In 1960 the Virginia General Assembly enacted legislation establishing regional juvenile and domestic relations courts in largely rural areas of the state, extending coverage by full-time juvenile court judges. Six years later, the legislature created the Virginia Court System Study Commission, to examine the structure of courts at all levels in the Commonwealth. Chaired by Chief Justice Lawrence W. I'Anson of the Virginia Supreme Court, the group labored for several years before making its major recommendations, in late 1971. Judge Kermit Rooke of Richmond, who followed Judge Ricks, served as the juvenile judge on the study. The 1972 and 1973 sessions of the Virginia General Assembly enacted the Commission's recommendations relating to juvenile courts. On July 1, 1980, the dream of Judge Ricks and his allies, of a statewide system of full-time juvenile court judges, was finally realized with the creation of juvenile and domestic relations district courts across the entire state.

The family court reform movement

Virginia Senate Bill 175, introduced in 1948, had attempted the consolidation of juvenile matters with divorce, adoption, and other domestic relations jurisdictions into a single court. The study report of 1950 appeared somewhat open to that approach as well, but consolidation was not enacted. However, a seed had been planted, and several attempts were subsequently made to address seriously the creation of family courts in Virginia.

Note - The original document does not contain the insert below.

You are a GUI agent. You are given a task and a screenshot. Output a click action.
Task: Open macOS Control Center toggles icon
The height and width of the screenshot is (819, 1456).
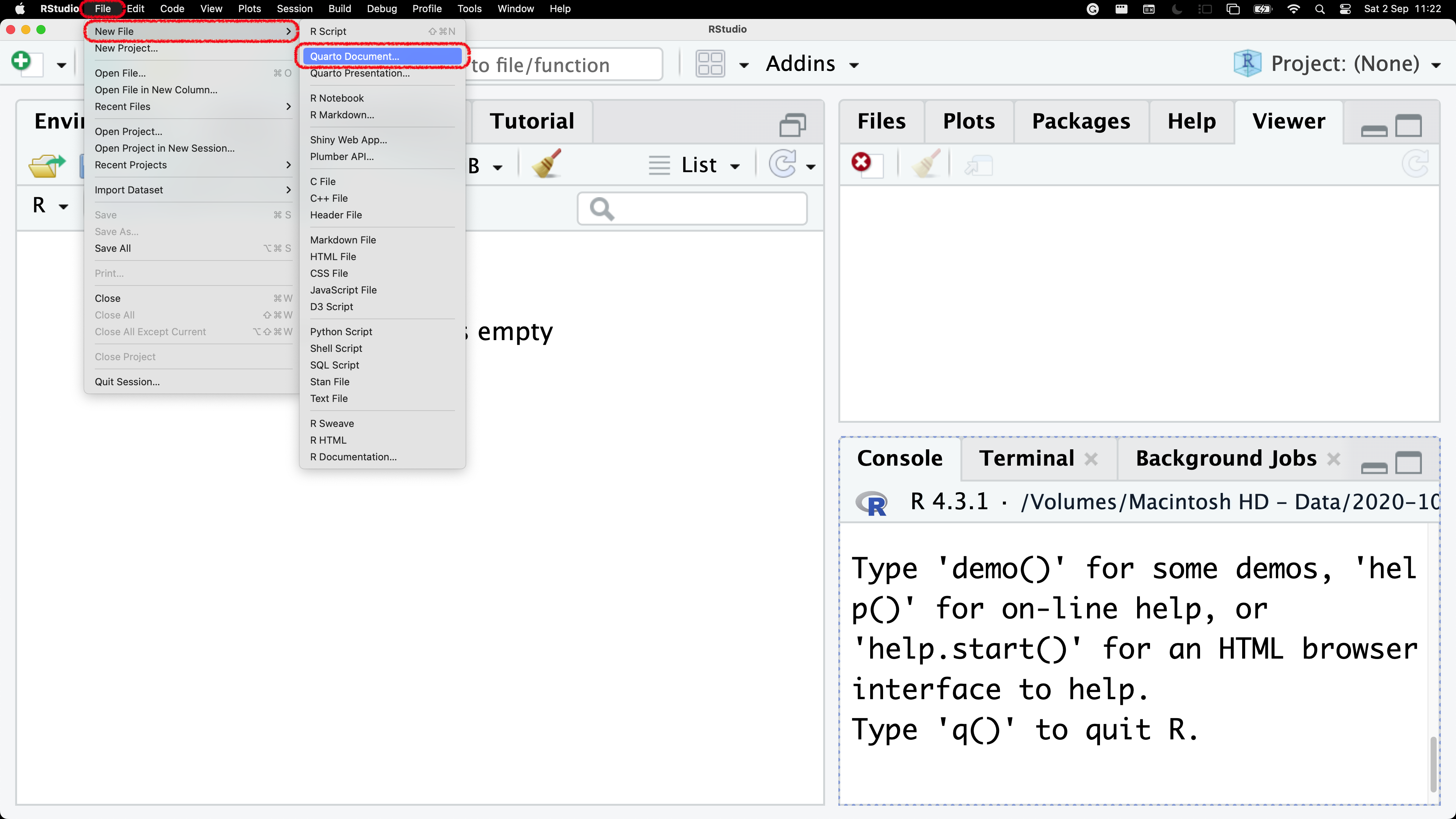(1345, 8)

Legislative resolutions in 1976 and 1977 endorsed studies of such a structure for the state. In 1983 Chief Justice Harry L. Carrico and the Judicial Council appointed a committee to examine the jurisdictional and structural problems caused by the division of family law matters between juvenile and circuit courts. That committee subsequently recommended to the council that a family court system be established in Virginia as a division of the circuit court. The council in turn recommended the establishment of an experimental family court system, on a pilot basis, to evaluate the efficacy of such a court structure. Legislation in 1989 directed the council to create such pilot courts, to evaluate their operation, and to report back to the General Assembly by the end of 1992. Pursuant to this legislative mandate, and its enactment, the Judicial Council recommended the creation of a family court system in Virginia. The General Assembly overwhelmingly passed legislation establishing this system, commencing in 1995, with staffing and funding details to be worked out in future sessions. The devil proved to be in those details. Subsequent legislatures balked at the implementation of the family court according to the previous schedule, and no funding was provided. When, finally, the 1998 legislative session ended without action to fund the family court, the experiment ended without ever having been implemented. The dream of half a century was postponed to an uncertain future.

Conclusion

The traditional juvenile justice system of Charles Hutzler, Thomas Walker, and Judges Ricks, Harris, Cochran, and Bailey in Virginia, and their counterparts in other states, is under great pressure from those who seek punishment under the rubric of "accountability" at both the state and federal level. Before the turn of the century and during the two decades that followed, however, these pioneers-male and female, white and African American, young and old, Jew and Christian, Quaker and Baptist-dreamed a dream that the juvenile system could reform delinquent children and transform society. And they worked devotedly to transform that dream into reality. They would recoil in horror at the prospect of the increasing numbers of juveniles being tried and convicted in criminal courts and sentenced to serve long terms in adult prisons. Their dreams largely stemmed from their revulsion at the sight of young people placed in "schools of crime," with hardened adult prisoners. The centennial celebration will be a wasted occasion unless it is used both to honor the dreamers and to revitalize their dream.